» About this task: Nothing is needed except the lines below that run from the one with "Media (1325, 883)" through the one with "役員会議報告 (309, 2396)", repeated exactly.

Collected data:

□ □ □

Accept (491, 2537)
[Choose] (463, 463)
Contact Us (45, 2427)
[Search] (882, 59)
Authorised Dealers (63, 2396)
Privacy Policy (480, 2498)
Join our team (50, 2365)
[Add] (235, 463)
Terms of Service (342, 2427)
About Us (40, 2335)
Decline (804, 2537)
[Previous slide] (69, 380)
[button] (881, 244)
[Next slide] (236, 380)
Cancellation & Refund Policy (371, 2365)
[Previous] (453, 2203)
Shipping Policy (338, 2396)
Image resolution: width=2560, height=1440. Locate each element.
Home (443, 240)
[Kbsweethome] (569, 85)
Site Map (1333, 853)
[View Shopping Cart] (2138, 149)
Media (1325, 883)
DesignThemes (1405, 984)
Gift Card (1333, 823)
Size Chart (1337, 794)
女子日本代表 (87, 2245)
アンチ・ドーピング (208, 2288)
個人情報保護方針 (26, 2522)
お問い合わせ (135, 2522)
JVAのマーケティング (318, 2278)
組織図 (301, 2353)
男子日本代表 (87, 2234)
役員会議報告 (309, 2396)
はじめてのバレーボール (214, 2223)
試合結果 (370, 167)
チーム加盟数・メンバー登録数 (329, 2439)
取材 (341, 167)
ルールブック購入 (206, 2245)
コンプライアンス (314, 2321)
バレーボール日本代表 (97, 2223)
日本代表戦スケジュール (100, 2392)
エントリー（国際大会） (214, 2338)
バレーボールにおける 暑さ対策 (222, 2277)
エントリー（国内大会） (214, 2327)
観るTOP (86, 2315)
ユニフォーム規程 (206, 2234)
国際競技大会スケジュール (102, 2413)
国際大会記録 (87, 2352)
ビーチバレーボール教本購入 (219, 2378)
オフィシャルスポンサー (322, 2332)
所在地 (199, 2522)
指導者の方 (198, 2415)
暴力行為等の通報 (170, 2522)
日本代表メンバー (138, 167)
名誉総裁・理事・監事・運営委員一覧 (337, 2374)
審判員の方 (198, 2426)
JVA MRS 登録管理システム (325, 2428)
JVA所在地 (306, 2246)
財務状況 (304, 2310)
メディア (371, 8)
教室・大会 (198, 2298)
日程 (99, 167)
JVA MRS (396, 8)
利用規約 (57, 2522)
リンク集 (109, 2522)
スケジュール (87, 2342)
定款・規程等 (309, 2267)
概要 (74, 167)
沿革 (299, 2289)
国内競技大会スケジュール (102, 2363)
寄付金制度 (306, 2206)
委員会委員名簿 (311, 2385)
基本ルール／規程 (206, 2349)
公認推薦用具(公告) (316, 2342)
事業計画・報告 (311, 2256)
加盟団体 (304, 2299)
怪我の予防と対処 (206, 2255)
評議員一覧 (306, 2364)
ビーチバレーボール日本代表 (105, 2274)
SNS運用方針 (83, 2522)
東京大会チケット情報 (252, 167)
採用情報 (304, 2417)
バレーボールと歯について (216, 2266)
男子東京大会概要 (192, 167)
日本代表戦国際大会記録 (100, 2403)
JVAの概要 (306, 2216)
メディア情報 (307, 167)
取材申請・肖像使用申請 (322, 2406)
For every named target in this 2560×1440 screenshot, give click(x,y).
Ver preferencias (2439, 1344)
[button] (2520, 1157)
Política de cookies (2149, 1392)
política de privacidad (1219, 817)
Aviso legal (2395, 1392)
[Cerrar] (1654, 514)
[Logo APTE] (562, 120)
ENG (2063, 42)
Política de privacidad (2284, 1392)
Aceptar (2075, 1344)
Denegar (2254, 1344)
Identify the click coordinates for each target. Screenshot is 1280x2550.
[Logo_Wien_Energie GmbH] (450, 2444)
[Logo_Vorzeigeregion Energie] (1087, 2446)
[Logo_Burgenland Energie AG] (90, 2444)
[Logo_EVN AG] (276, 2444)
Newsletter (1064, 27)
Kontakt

□ □ □

» Answer to this exercise:
Media (1325, 883)
DesignThemes (1405, 984)
Gift Card (1333, 823)
Size Chart (1337, 794)
女子日本代表 (87, 2245)
アンチ・ドーピング (208, 2288)
個人情報保護方針 (26, 2522)
お問い合わせ (135, 2522)
JVAのマーケティング (318, 2278)
組織図 (301, 2353)
男子日本代表 (87, 2234)
役員会議報告 (309, 2396)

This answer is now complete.